If the old and new substrates are too different, your plants will get shocked and this can hinder their performance. The tomatoes will also need a longer time to fully adapt to the new soil.

– Ensure That Soil Is Pest-free

If there is one thing that should concern you when growing tomatoes, it should be the presence of pests in the soil and garden.

Tomatoes may be hardy, but they become less productive when they are exposed to pests. To help your tomatoes, invest in quality pesticides to get rid of all the pests in the garden.

– If Using Organic Nutrients, Amend Soil at Least Two Weeks Before

It is completely fine to use organic nutrients such as animal manure in your tomato garden. However, aside from ensuring that the product is clean or sterilized, you must make sure that it has been in the soil for a long time.

Unlike inorganic nutrients such as salts in fertilizer, organic nutrients need to decompose in the soil before your tomatoes can get nutrients.
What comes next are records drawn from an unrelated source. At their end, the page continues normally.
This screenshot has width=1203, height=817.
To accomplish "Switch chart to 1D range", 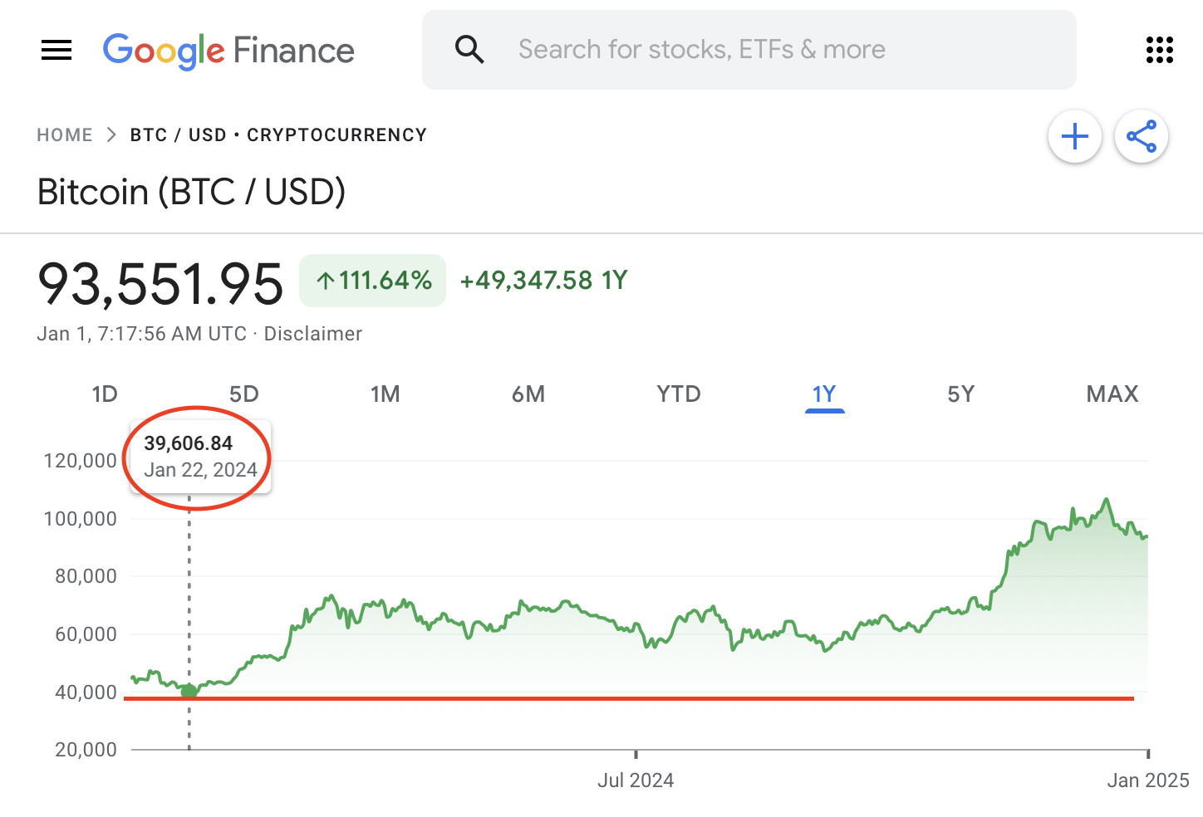I will pyautogui.click(x=105, y=394).
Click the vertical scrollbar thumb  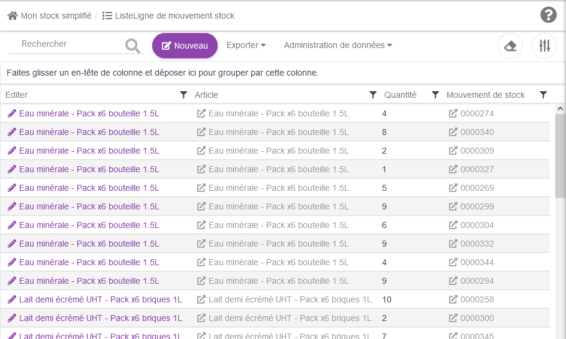[x=560, y=156]
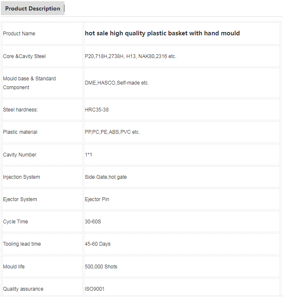Click Mould base & Standard Component label
The width and height of the screenshot is (283, 297).
[x=29, y=83]
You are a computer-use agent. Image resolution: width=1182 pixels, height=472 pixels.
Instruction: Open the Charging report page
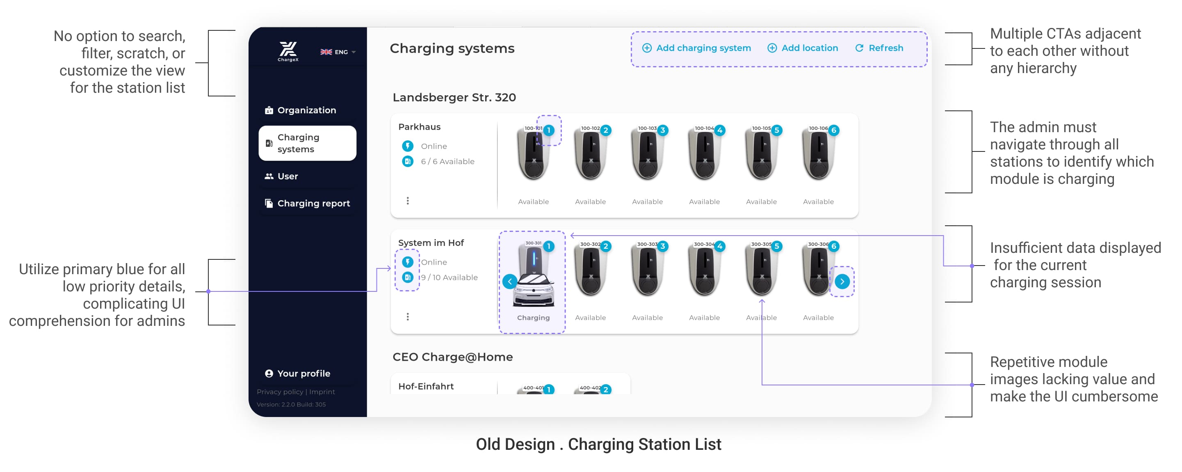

This means that you may be planting your tomatoes in soil that is rich in organic nutrients but the plants may not collect these nutrients because the nutrients are not yet available for them.


Tomato transplanting is surely easier for you now, right?

Before you start transplanting, remember these tips:

  • Tomatoes are warmth-loving, so make sure that the soil is at least 60 degrees warm before you transplant the seedlings.
  • You should select only healthy plants so that they do not give you problems when growing.
  • If you want to know how deep to transplant tomatoes, divide the height of the plants by three and bury the bottom two parts in the soil.
  • Do not pull the stem of your tomatoes. Push them from the bottom of your pots instead.
  • When planting tomato seedlings in pots, make sure that the pot is deeper than two-thirds of the tomatoes.

Awesome tips, right? Stick to them when transplanting tomato seedlings so that you can achieve your desired results effortlessly.